There is a wide range of MS symptoms that are present when the disease affects the central nervous system. The symptoms can be classified as mild, moderate and severe. MS affects the body's muscles, joints, and also the tissues and organs. If left untreated, the disease can progress to affect the brain.
MS is a chronic and degenerative disease. It affects people of all ages with varying severity. The symptoms of MS generally start on one particular part of the body and then move on to another area of the body. This disease tends to have more relapses than other diseases. Relapses are characterized by the return of MS symptoms back into the point where they were absent before. Relapses happen when an acute attack of MS takes control again and this time the attack is more intense and lasts for longer periods of time.

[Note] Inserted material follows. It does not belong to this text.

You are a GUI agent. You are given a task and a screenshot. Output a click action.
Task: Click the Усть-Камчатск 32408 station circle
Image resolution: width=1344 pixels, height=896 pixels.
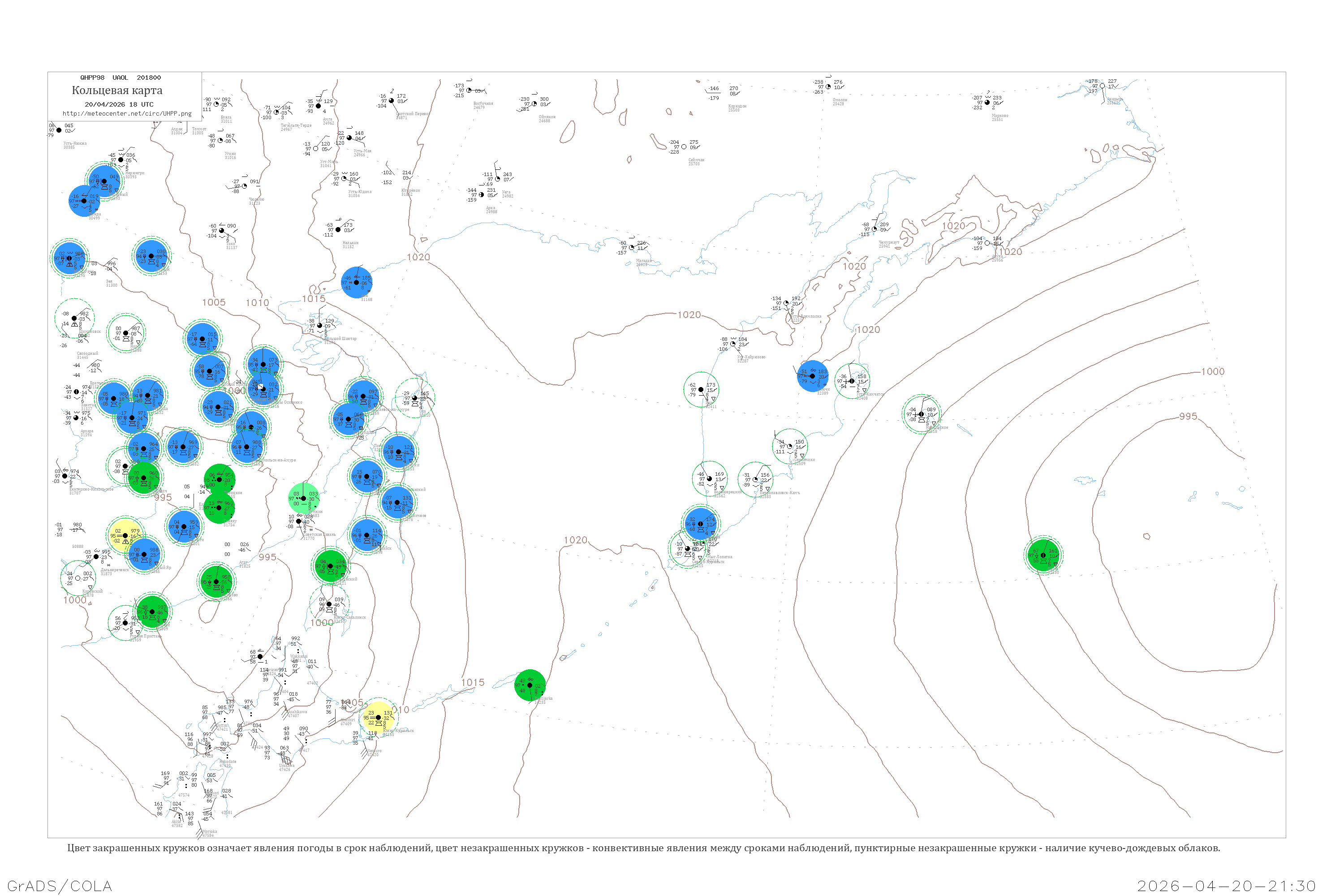852,381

A variety of MS symptoms exist and are categorized into three groups - sensory loss, muscular loss and speech and language. MS can cause extreme and permanent sensory loss, which includes permanent vision loss. In some cases, double vision may occur in patients. MS can lead to a loss of muscle coordination or even complete paralysis of certain parts of the body. MS symptoms that involve speech and language include fluency problems, stammering, slurring, or difficulty in swallowing.

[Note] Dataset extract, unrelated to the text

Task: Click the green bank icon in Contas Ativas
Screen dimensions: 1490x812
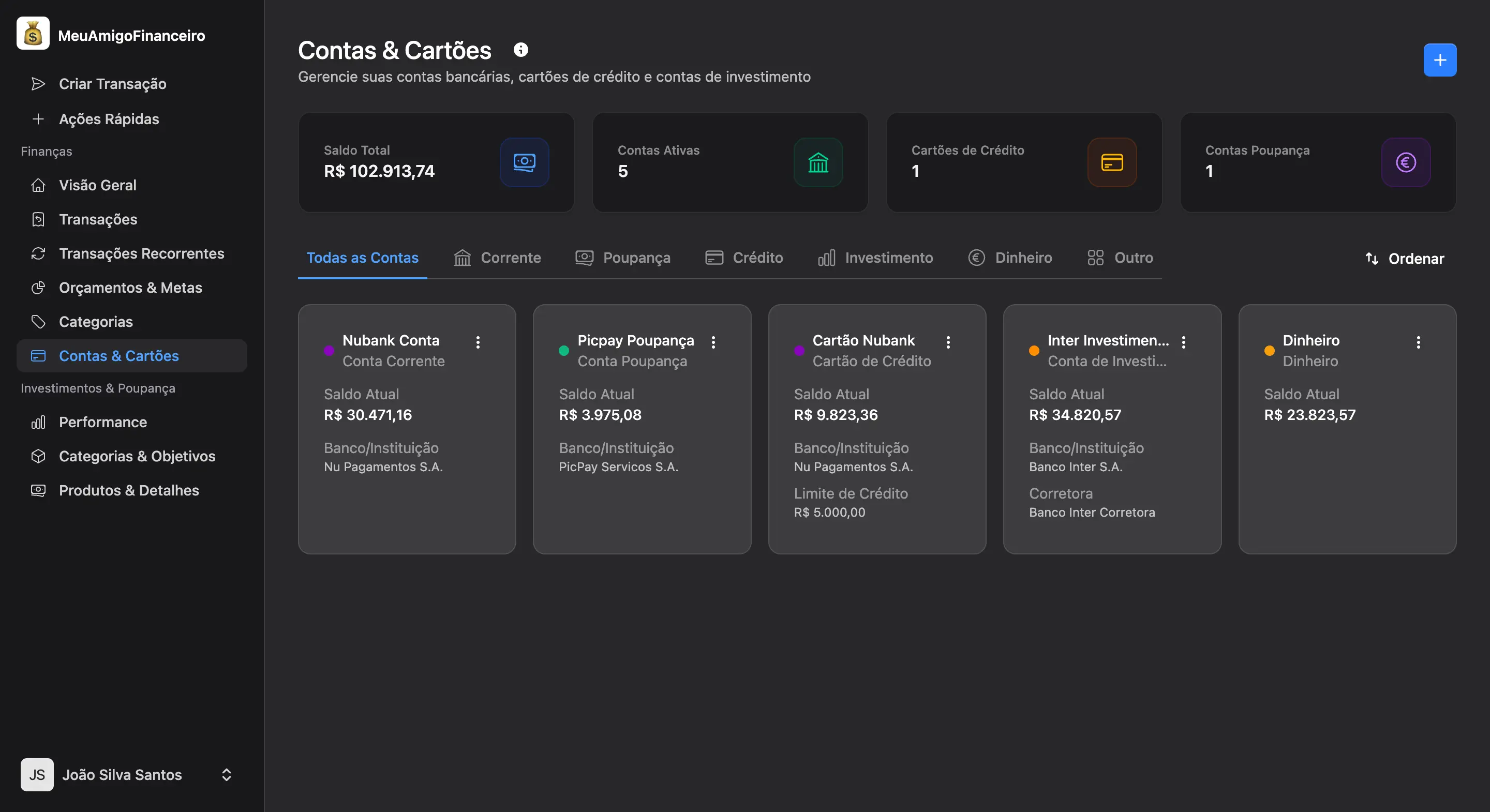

MS symptoms may also include profound fatigue and poor quality of life. MS relapses and attacks can have a devastating effect on a person's family life and social life. Relapses can occur at any time, even during sleep. MS symptoms may include stiffness of muscles, painful urination, decreased sweating, muscle spasms and twitching, inability to balance, headaches, dry skin and mouth, frequent urinary tract infections, unexplained fever, urinary disorders and incontinence. Many times, MS symptoms do not display any repetitive physical activity until the disease is significantly advanced.

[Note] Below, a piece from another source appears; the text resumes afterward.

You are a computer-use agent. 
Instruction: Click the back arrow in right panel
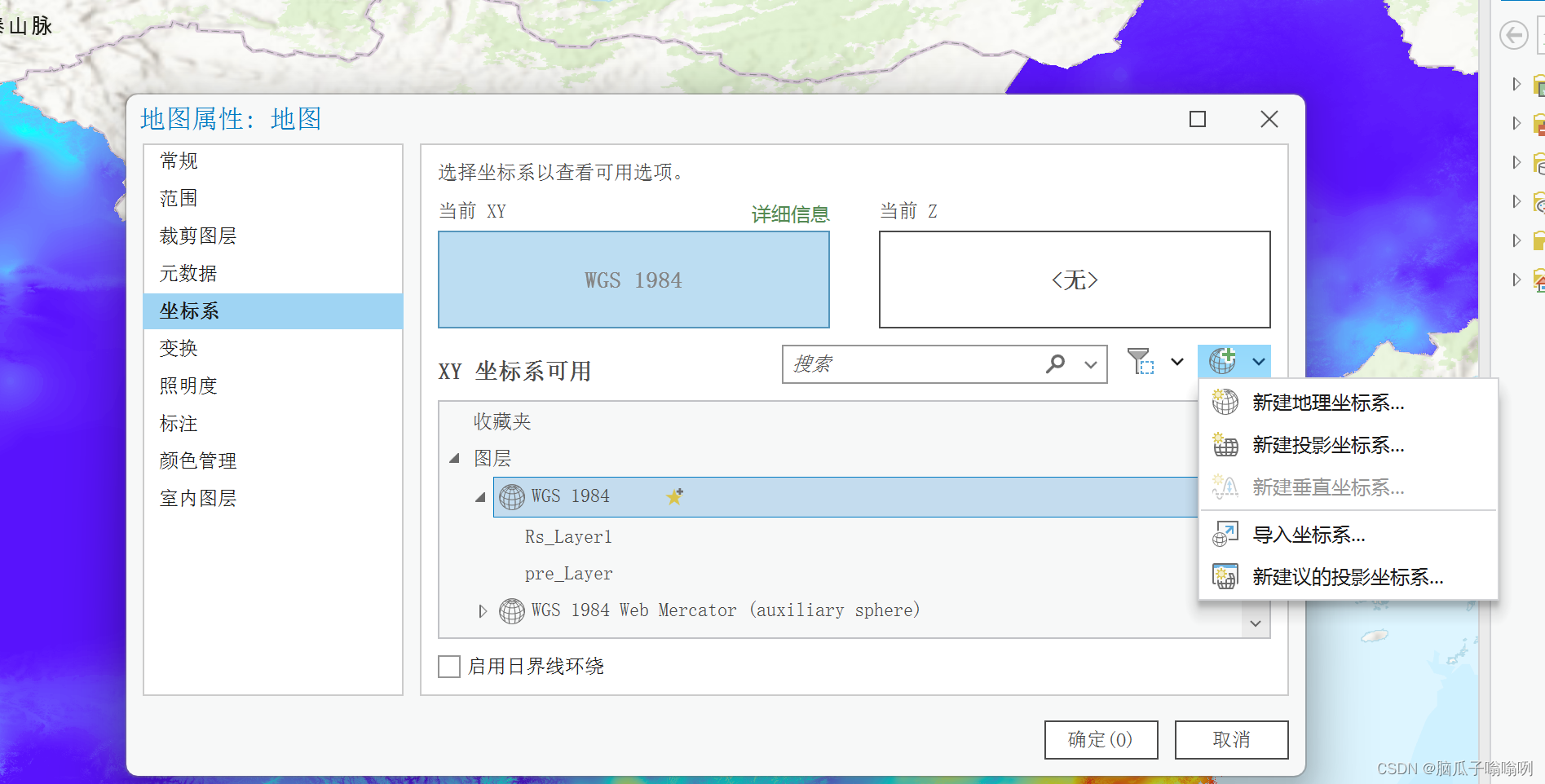1514,35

The majority of people with MS symptoms often experience worsening over time. People with MS experience an exacerbation of their condition at one time or another. For some people, worsening of MS symptoms are constant, while others' MS worsen depending on the factors surrounding them such as the weather and stress.
There is no known cure for MS. However, there are ways for people with MS to live with their condition and learn to cope with the frustrating and unpredictable behaviors associated with it. Many people with MS have found that with the right assistance, medication and support, living with MS can be much more manageable and frustrating than having to live with it on your own.
MS affects the central nervous system, which is the largest and most complex part of the body. Some of the central nervous system symptoms include: poor posture, difficulty thinking and concentrating, difficulty moving from one part of the body to another, lack of balance, lack of concentration, muscle spasms, loss of bladder or bowel control, speech problems, extreme fatigue, muscle weakness, bladder or bowel control problems, short-term memory loss, decreased sex drive, numbness and tingling sensations in the hands and feet, dry mouth, incontinence and urinary frequency, mood disturbances, and more. While these are all primary symptoms of MS, there are other symptoms that are seen only when MS is present in addition. Some MS patients also experience depression, anxiety, irritability, depression and stress. It's important to know if you experience any of these symptoms, since they may indicate that something else is going on in your body without MS. Another sign that may indicate that you don't have MS is if you experience loss of muscle mass, such as in those who drop weight very quickly for a variety of reasons.
When looking at possible MS symptoms, the eyes should be checked first by someone experienced with MS so that tests can be done to see if there is any evidence of a problem with your vision. Another test that may indicate a problem is experiencing a decreased sense of smell, where you may have a loss of smell sensation that is not associated with any other disease. Other symptoms include muscle spasms in the face and extremities, tremor, difficulty with movement of the arms or legs, blurry vision and hearing difficulties, headaches, flu-like symptoms, and numbness, tingling or muscle weakness in the extremities or face.